🌿✨ A Personal Message From Me ✨🌿
Hi everyone. I want to talk openly and honestly for a moment, because some things have been said about me that simply aren’t true, and it’s been really upsetting to see people assume things about me without actually getting to know me. I’ve recently been accused of being a proshipper, and even told by someone the reason why no one is talking to me and treating me horribly is because people believes I'm this user Penmar, and I need to say clearly that
I am not that person. I do not behave like that, and I never have.
I want to explain who I really am, because if people had taken the time to talk to me instead of assuming things, they would know this already. First, I want to make something very clear
I do not take other people’s OCs and write stories about them without permission. I respect the work and creativity people put into their characters. I know how personal OCs can be, because I feel the same way about mine. I especially would never write anything grotesque, inappropriate, or disturbing about someone else's character. That goes completely against the kind of person I am and the kind of space I try to create.
If you had actually gotten to know me, you would know that I am a kind, respectful, and safe person in fandom spaces. I try to be someone who listens to others, respects boundaries, and supports creativity rather than tearing it down. I’m not here to hurt anyone or make people uncomfortable. I’m here because I love stories, creativity, and connecting with people who enjoy the same magical worlds. I’ve also seen people assume that I’m obsessed with talking to one specific person, which honestly doesn’t make sense either. I have friendships where we sometimes don’t talk for months at a time, and that’s completely normal to me. Life gets busy, people drift in and out of conversations, and that doesn’t mean anyone is obsessed with anyone. I don’t cling to people or demand constant attention. I respect when people need space, and I understand that friendships don’t have to be constant communication to still matter.
What hurts the most about all of this is that no one came to me first.
No one asked me questions.
No one tried to understand me.
People just assumed things about me and talked about me instead.
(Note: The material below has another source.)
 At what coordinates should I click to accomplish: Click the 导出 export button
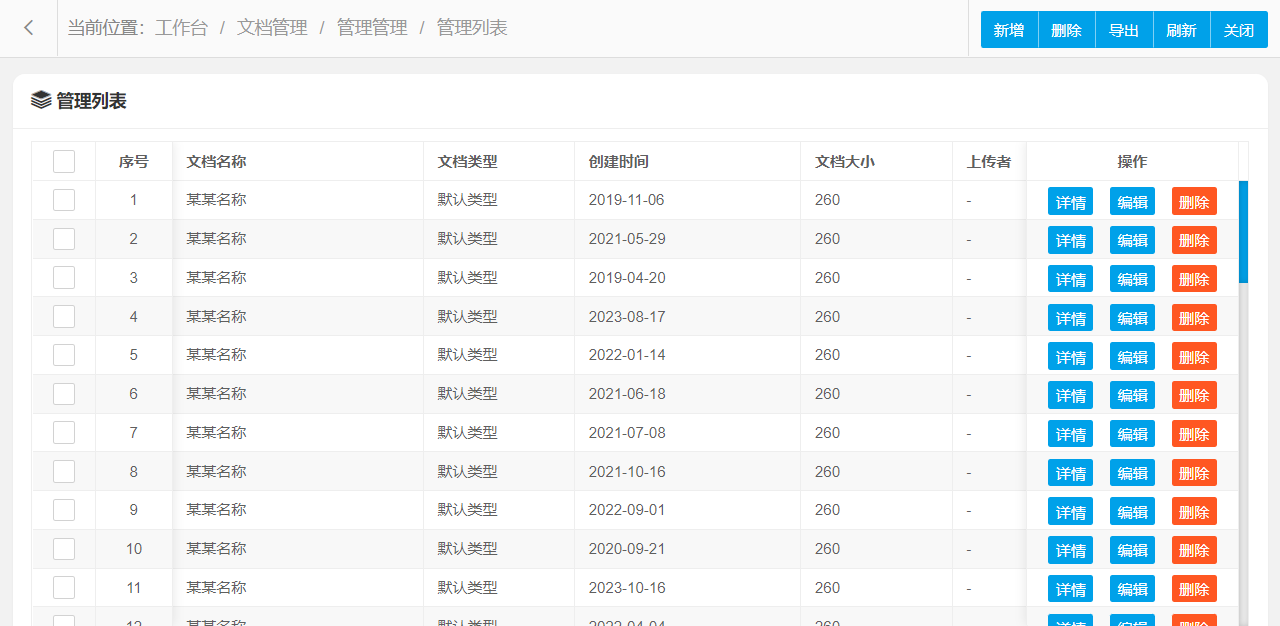click(1124, 30)
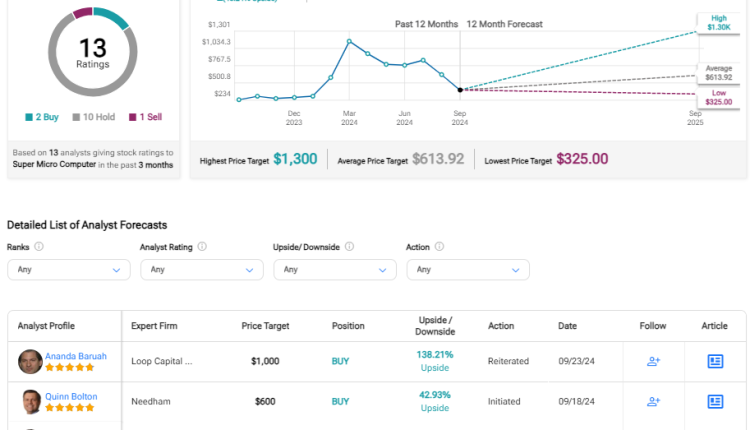Click the September 2024 point on chart
This screenshot has width=750, height=430.
(x=460, y=90)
That’s honestly exhausting and really discouraging. I’m very tired of being judged based on rumors or misunderstandings instead of who I actually am. If people had simply taken the time to talk to me, they would have learned a lot about me as a person.
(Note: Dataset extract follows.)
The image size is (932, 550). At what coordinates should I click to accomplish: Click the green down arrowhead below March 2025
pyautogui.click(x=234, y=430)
For example I’m someone who genuinely loves simple, comforting hobbies and peaceful moments in life.
I love baking and cooking. The smell of cookies in the oven or bread baking in the kitchen is one of my favorite things in the world. I love trying new recipes and sharing food with people I care about.
I love gardening and caring for plants. Watching something grow because you nurtured it is a quiet kind of magic.
I enjoy reading, writing, and journaling. Stories are a huge part of how I process emotions and explore ideas.
I love music that sparks imagination and emotion. Sometimes a song makes me imagine entire scenes or stories.
I enjoy cozy spaces candles, warm drinks, blankets, rainy afternoons, and quiet moments to think or write.
These are the kinds of things that make me happy. As a person, I try to be warm, kind, and understanding. I care about people’s feelings and I try to be someone who creates a safe and welcoming environment I’ve also had my own struggles in life. I know what it feels like to be ignored, left out, or abandoned, and those experiences have made me more compassionate. I try to treat people the way I wish I had always been treated with patience, kindness, and respect. That’s the kind of person I try to be online too. I want my blog to be a safe space where people can share ideas, creativity, stories, and imagination without fear of being mocked or attacked. I want people to feel like they can talk about their OCs, their writing, their interests, or even just their day without being judged. This is also why I care so deeply about my own OC and the stories I create.
My OC is something I’ve put a lot of heart into. Creating stories and ideas for them is something that makes me happy and helps me express my creativity. I love imagining how they would interact with the world of Reverse Enchancia, what friendships they would form, and what little adventures or emotional moments they might experience. But my OC is also personal to me, which is why I would never disrespect someone else’s character the way I’ve been accused of doing. I know how much that would hurt someone. At the end of the day, I’m just a person who enjoys creativity, storytelling, cozy hobbies, and connecting with people who share similar interests.
I’m not here to cause drama.
I’m not here to hurt anyone.
I’m not here to harass or obsess over people.
I’m here because I love imagination, magical worlds, and the joy of creating stories. If anyone ever has concerns about me, I truly wish they would come talk to me directly instead of assuming the worst. Communication solves misunderstandings. Silence and rumors only make things worse Please remember that there is a real person behind this blog. I have feelings, I have hobbies, I have struggles, and I’m just trying to share the things that make me happy.
Thank you to anyone who took the time to read this and understand where I’m coming from.